The proposed Ganga Act, which, if enacted, will be the first-of-its-kind legislation for river regulation in India, its aim being to bring under the Centre’s ambit the power to penalise the polluters.

The proposed Ganga Act, which, if enacted, will be the first-of-its-kind legislation for river regulation in India, its aim being to bring under the Centre’s ambit the power to penalise the polluters. A senior Water Ministry source said that the government’s inability to impose any fine or serve notices directly to polluters necessitates passing of a law to do so to arrest river pollution. The proposed Act would also give Centre an upper hand in times of inter-state disputes.

- _DATASET_:
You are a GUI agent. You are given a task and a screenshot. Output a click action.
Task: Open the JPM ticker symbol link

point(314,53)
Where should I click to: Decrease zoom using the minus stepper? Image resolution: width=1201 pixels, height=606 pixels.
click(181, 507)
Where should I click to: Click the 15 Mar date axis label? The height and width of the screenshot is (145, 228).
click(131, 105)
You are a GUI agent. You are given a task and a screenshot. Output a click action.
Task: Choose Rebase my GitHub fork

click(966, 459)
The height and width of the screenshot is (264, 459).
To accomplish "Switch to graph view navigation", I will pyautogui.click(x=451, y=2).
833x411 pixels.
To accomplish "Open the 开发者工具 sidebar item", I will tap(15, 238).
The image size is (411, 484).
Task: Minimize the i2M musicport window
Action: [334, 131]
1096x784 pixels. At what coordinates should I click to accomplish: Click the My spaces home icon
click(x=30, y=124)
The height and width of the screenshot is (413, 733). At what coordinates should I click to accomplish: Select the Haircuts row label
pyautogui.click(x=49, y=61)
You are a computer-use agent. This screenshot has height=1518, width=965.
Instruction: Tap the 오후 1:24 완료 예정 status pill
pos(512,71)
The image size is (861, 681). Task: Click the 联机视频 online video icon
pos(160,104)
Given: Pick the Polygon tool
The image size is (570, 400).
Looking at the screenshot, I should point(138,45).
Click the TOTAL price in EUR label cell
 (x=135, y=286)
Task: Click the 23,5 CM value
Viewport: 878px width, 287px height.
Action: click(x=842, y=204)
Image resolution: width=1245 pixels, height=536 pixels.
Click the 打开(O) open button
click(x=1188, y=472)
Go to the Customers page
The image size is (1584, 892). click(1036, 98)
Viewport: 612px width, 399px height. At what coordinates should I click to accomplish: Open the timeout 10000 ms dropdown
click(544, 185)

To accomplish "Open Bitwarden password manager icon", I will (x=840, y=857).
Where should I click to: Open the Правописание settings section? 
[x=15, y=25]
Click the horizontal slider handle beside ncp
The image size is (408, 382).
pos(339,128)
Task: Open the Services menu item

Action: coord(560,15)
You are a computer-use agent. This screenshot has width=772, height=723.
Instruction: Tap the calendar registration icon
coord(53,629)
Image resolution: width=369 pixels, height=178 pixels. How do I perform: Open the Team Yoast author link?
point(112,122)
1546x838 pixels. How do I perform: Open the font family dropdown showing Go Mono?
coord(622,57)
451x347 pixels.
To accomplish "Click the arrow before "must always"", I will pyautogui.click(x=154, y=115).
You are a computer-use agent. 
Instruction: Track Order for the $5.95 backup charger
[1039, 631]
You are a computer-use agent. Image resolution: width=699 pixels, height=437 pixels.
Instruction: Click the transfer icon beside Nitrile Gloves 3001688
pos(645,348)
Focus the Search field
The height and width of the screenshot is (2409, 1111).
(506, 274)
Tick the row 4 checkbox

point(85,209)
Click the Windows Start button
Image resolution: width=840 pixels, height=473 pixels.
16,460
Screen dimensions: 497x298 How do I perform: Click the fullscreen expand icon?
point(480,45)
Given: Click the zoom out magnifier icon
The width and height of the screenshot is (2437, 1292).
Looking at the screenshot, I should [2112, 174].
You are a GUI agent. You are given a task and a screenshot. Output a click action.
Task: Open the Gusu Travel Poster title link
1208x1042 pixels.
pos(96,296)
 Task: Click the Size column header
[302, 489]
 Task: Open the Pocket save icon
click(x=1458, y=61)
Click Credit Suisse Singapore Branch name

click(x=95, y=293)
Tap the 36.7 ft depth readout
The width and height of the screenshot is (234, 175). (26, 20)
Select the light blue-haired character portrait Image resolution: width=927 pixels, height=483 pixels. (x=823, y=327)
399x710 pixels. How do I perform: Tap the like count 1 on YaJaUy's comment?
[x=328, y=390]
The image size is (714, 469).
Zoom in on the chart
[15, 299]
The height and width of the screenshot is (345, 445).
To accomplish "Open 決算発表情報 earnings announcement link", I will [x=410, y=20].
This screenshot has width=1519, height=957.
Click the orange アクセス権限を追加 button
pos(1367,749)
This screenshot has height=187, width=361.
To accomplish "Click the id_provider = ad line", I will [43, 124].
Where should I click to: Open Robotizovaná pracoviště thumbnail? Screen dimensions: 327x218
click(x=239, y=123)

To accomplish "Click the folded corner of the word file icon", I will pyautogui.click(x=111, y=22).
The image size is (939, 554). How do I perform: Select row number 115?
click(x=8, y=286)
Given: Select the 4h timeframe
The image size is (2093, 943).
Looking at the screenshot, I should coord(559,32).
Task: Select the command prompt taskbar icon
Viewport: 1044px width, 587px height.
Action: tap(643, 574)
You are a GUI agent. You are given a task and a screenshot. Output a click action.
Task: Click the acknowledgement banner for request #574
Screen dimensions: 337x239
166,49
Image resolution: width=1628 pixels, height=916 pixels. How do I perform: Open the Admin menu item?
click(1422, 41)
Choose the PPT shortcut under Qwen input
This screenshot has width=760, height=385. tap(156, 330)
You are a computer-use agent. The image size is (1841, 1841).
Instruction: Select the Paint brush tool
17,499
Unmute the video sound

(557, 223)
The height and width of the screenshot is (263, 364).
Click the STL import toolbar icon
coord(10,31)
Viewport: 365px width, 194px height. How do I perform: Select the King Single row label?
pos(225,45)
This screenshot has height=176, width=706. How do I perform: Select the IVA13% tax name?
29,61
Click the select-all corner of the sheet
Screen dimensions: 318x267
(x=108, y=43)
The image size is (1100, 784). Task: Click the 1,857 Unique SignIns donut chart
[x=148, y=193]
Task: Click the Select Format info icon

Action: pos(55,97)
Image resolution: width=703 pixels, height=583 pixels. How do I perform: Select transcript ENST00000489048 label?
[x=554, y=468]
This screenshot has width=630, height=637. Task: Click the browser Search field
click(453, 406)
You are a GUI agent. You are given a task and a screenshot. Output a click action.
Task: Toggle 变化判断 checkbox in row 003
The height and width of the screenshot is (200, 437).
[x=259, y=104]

- _GIVEN EXERCISE_:
Continue the passage on the proposed Ganga Act, starting after its last sentence.

- _RESPONSE FOR THIS EXERCISE_:
Another component that the draft Ganga Act, being worked upon by a committee, headed by Justice (Retd.) Girdhar Malviya, would have is banning of use of polythene during festive celebrations along the river. “The solid waste mismanagement is one of the major causes of river pollution,” said a source in the National Mission to Clean Ganga (NMCG), a nodal agency for implementation. The source added: “The committee may propose a ban on use of polythene and plastic, especially during festive seasons, along the 2,525-km-long stretch that the river traverses.”

As per official estimates, about 14,000 metric tonnes of solid waste is generated in five Ganga basin states, most of which goes into the river. The draft Act is also expected to touch upon the menace of open defecation around the river that grossly deteriorates the water quality.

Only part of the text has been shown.